Following his service in the military, Seeger was appointed as deputy to the State Treasurer and served from 1867 to 1871 under Emil D. Munch. Beginning in 1871 Seeger ran for the political office of Minnesota State Treasurer as a Republican. Seeger won the November 7, 1871 treasurer election against Democrat candidate Barney Vosberg and Prohibition Party candidate William L. Mintzer with a majority vote of 60.41% and a margin of victory of +21.00%. In 1873 Seeger was indicted by the Minnesota House of Representatives and investigated by the Minnesota Senate for the embezzlement of state funds and corrupt misconduct. Seeger resigned from office before he could be charged, he was replaced by Edwin W. Dyke.

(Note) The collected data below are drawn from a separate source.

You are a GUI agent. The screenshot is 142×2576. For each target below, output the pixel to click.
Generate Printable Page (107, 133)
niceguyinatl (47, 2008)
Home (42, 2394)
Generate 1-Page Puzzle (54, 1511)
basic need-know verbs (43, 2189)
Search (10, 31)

Following his political career Seeger was placed in charge of the Minnesota Board of Immigration. Seeger was instrumental in the establishment of a Russian expatriate colony of Mennonites in Minnesota from the Chortitza Colony in the Russian Empire and the Molotschna Colony in modern-day Ukraine who ended up settling in Mountain Lake, Minnesota and Cottonwood County, Minnesota. Seeger chose Mennonites due to their strong work ethic. Seeger later established another Mennonite colony in Yankton, South Dakota.

== Death ==
Seeger died on May 22, 1888, from dropsy (edema). Seeger is buried in Oakland Cemetery in Saint Paul, Minnesota.